PAGE Comments (at the end) on the recent assembly by Reggie Jackson, presented to the Middle and High School students:
“PAGE is pleased that the Middle and High School students finally got to hear Reggie Jackson’s presentation on “Participating in a Multicultural Democracy,” which had been delayed almost a year due to Covid-related concerns. We heard from students and parents that the content of the presentation was challenging and did not soft-pedal our community’s and our country’s history of racism. While the follow-up has obviously varied somewhat due to educators’ comfort level and familiarity with this topic, feedback on students’ experiences in the discussion circles has also been broadly positive.
This was the first iteration of Greendale schools’ commitment to “yearly assemblies in every school dedicated to anti-racism.” Obviously, the delay could not be helped, but the fact that this important component of the Greendale Welcomes Diversity Action Plan is now almost a year behind schedule adds further urgency to this goal. Additionally, Mr Jackson’s presentation was also not accessible to students in the elementary schools, and any substitute content for them should nonetheless still meet the key criterion of educating students to be actively anti-racist. If students of color are old enough to experience racism – and we know they do, even in our schools – their peers are old enough to be educated on how to prevent it in themselves and others. Let’s inculcate a sense of anti-racist community in our students from the very beginning, and equip them to live in the Multicultural Democracy that Mr. Jackson encouraged their older peers to work towards.
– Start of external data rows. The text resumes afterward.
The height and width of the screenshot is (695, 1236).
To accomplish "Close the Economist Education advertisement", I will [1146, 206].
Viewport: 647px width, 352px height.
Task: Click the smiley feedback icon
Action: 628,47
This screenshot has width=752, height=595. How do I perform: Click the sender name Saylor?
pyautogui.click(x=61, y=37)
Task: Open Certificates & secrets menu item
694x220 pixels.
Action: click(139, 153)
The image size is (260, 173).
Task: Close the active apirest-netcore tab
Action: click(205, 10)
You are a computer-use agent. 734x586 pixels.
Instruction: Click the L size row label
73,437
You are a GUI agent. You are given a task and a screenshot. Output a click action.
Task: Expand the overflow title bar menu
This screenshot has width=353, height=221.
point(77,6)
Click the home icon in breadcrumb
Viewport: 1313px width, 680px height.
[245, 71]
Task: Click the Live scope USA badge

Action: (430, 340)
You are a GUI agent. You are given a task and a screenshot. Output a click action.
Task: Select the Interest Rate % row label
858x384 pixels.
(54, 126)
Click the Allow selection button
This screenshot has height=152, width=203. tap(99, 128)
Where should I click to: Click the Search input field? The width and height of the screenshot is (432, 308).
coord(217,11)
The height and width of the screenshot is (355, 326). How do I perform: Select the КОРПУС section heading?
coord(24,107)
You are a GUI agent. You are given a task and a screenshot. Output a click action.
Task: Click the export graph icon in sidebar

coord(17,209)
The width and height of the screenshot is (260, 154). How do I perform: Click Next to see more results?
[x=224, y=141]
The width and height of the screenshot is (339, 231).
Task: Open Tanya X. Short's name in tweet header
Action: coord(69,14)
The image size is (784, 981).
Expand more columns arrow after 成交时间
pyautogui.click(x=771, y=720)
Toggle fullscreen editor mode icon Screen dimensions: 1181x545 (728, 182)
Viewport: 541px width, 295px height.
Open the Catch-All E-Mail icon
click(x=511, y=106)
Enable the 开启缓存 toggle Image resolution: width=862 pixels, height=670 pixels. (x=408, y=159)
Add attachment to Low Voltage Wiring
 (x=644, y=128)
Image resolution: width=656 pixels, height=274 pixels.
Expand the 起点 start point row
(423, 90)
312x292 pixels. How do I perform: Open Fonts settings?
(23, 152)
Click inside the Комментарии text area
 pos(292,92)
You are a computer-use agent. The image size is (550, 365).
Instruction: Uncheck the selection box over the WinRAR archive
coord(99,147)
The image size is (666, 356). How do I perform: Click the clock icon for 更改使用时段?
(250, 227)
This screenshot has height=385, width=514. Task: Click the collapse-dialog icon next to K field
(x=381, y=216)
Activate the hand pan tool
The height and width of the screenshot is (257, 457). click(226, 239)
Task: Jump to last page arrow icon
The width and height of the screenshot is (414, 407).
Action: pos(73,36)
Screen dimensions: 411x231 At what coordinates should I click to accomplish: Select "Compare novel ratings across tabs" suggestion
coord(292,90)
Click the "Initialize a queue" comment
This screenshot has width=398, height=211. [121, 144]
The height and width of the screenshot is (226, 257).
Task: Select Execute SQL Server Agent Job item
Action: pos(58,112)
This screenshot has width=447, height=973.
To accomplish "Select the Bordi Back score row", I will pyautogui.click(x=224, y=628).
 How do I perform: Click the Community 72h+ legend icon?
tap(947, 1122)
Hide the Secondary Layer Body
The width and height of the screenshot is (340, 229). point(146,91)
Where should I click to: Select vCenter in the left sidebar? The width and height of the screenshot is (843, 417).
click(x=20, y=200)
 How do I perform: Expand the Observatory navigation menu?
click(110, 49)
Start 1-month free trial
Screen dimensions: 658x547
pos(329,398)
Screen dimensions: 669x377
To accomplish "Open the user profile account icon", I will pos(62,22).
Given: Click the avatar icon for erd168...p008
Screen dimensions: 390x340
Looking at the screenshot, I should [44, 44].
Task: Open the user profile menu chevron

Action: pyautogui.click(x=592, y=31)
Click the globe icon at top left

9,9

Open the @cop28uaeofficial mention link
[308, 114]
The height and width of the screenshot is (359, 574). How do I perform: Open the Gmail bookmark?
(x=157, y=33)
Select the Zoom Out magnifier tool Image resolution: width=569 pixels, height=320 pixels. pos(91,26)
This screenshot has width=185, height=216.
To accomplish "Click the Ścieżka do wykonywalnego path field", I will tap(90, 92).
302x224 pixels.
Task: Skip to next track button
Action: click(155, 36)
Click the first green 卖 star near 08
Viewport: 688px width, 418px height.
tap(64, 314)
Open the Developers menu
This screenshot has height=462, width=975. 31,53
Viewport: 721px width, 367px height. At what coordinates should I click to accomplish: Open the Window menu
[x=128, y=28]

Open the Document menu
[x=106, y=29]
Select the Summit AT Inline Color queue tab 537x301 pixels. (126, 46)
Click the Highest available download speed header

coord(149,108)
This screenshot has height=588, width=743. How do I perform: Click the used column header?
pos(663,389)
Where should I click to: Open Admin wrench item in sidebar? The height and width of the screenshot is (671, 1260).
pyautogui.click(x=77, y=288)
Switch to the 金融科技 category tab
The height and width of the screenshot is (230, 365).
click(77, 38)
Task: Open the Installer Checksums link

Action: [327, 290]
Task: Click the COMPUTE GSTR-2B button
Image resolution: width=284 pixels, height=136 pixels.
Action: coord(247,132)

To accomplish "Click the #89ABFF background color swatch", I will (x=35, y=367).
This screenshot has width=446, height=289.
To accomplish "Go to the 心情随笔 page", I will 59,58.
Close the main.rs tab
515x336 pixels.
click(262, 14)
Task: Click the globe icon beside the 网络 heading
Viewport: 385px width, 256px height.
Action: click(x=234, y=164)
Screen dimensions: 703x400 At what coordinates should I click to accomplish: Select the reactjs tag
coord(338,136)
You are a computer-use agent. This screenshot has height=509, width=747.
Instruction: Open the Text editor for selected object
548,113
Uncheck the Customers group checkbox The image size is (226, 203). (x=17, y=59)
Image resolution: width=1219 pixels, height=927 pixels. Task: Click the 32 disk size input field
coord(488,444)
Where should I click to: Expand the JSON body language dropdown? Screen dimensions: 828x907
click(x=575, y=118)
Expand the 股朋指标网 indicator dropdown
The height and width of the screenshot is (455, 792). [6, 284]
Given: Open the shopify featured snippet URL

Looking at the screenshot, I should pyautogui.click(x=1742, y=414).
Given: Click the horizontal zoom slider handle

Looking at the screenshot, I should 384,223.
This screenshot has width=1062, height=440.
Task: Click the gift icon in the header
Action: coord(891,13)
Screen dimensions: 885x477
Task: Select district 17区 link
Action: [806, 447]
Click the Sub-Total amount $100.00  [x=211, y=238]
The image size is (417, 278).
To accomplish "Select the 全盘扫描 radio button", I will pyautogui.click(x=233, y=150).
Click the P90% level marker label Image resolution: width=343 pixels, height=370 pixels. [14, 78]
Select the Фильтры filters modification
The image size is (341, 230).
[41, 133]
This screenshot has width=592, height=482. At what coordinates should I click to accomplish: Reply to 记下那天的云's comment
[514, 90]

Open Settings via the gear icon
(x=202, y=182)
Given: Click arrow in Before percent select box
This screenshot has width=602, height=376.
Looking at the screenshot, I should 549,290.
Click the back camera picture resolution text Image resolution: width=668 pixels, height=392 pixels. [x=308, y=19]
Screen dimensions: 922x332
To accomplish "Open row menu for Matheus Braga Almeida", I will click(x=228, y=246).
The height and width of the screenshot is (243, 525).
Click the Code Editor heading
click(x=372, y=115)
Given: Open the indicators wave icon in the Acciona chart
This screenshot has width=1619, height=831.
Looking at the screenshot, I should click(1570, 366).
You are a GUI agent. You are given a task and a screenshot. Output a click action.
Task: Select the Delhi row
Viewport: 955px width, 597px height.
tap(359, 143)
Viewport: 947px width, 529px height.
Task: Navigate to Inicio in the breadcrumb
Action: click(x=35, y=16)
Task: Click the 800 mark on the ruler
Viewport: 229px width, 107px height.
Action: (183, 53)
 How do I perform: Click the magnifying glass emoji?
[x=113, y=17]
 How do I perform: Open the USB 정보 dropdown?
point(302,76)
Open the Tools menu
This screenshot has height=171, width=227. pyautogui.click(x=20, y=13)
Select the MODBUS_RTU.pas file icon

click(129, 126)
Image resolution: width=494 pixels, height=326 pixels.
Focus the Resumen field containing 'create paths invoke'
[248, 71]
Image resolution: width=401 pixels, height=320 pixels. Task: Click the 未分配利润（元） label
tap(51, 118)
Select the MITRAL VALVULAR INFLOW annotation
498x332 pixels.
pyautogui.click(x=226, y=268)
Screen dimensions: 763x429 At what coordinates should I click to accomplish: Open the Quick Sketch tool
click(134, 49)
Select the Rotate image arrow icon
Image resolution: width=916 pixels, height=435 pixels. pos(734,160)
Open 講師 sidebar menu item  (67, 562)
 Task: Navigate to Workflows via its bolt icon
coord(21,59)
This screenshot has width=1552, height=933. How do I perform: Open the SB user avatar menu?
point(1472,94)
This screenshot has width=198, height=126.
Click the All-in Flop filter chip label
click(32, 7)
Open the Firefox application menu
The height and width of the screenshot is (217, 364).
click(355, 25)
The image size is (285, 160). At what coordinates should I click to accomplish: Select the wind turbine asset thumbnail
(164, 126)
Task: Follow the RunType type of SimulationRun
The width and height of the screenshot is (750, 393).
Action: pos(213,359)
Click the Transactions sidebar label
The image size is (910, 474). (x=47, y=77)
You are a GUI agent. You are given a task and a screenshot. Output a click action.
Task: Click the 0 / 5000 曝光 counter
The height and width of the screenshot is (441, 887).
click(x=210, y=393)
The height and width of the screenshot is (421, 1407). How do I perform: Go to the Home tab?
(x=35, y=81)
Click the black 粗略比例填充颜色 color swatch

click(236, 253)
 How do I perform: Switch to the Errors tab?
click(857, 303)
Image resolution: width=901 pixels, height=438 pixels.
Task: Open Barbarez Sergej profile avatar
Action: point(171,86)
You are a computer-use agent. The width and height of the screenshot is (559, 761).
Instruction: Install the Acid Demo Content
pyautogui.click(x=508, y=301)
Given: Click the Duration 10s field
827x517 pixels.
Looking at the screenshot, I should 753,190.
We hope to see this intentional conversation around anti-racism continue and increase at all levels. While obviously this initial presentation necessarily focused primarily on the historical foundations of racism in our community, we hope that future work is more directly focused on how students can become anti-racist members of their school and local communities. Now that students know how racism is based in and created by the historical choices and policies of their predecessors, they need strategies to help them address and combat the racism they encounter in their communities today.”